Jake inspect the Sword, The sword was no longer ordinary; the Middle Grade Venom Core had bonded fully with the steel. Jake lifted it carefully, testing its balance. The edge shimmered with a faint green tinge that seemed almost alive, ready to deliver pain that went beyond mere cuts. Every swing now carried the latent venom, every strike a calculated threat to whatever flesh or armor it met.
He sheathed it slowly, the armor beneath shifting comfortably across his chest. Steel plates glinted under the sunlight, chitin fragments absorbed tension beneath, and spider silk reinforced every joint. The upgraded sword, alive with venom, fit naturally in his hand as if it had been waiting for him all along.every shimmer of light along the blade a promise of lethality yet to be wielded. He tested the grip carefully, feeling the balance shift slightly as the arcane venom settled into the edge, ready for the road ahead.
Jake sheathed it carefully, securing the reinforced leather armor over his torso once more, each chitin fragment and silk thread aligned precisely where it needed to be.
Outside, Silvercrest hummed with life. Vendors shouted, carts rattled, the river beyond shimmered in the brightening sun. And Jake, armed, upgraded, and ready, stepped out into it all.
[General POV]
The city felt different from the previous day. Not visibly, but in Senses. Word of the Aldorian crate had likely begun circulating quietly within certain circles. Guild halls were rarely silent for long.
He reached the guild as doors opened for the day.
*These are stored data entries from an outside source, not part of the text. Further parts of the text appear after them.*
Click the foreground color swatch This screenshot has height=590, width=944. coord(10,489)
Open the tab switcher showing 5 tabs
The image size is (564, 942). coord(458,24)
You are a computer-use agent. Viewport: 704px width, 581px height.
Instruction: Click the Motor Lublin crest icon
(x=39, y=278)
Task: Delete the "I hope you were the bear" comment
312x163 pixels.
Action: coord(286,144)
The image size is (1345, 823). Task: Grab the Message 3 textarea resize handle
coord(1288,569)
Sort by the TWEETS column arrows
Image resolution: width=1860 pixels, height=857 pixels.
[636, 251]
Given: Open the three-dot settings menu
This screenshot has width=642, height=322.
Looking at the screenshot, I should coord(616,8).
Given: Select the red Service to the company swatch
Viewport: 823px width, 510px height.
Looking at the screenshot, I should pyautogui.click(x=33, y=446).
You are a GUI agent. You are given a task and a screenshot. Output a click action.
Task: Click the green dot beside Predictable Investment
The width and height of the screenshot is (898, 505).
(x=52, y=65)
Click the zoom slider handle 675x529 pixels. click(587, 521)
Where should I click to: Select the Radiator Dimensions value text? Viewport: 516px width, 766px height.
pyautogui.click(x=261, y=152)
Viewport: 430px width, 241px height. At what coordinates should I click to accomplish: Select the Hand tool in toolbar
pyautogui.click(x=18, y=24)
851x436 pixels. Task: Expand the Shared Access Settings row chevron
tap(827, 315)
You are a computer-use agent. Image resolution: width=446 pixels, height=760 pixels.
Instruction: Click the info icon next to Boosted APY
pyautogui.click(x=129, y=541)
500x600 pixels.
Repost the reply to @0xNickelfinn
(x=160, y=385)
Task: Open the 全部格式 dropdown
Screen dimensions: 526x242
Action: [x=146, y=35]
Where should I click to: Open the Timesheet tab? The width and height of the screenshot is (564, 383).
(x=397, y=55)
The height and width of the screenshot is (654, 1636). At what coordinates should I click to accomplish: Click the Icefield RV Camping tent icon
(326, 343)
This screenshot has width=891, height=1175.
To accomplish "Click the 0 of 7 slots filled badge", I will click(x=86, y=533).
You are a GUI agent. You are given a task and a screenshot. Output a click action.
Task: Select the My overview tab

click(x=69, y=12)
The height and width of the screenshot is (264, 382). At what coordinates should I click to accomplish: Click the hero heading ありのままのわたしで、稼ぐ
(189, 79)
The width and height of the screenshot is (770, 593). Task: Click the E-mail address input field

Inside, the atmosphere was more controlled than usual. Several adventurers stood near the center table rather than the contract board. Mirelle was speaking with a well-dressed man wearing the livery of the City Lord—deep blue trimmed with silver thread. A signet ring gleamed on his finger.
Jake approached without rushing.
Mirelle noticed him first.
“Jake,” she said evenly. “You’re Arrived”
The noble attendant turned slightly, measuring him with a practiced glance.
“This is one of them?” the man asked.
“One of the candidates,” Mirelle replied.
Candidates.
Not volunteers.
Jake stopped at conversational distance.
The attendant inclined his head slightly, though not enough to suggest equality. “The City Lord of Silvercrest has requested a squad escort,” he said. “Destination: Mirewall Stronghold.”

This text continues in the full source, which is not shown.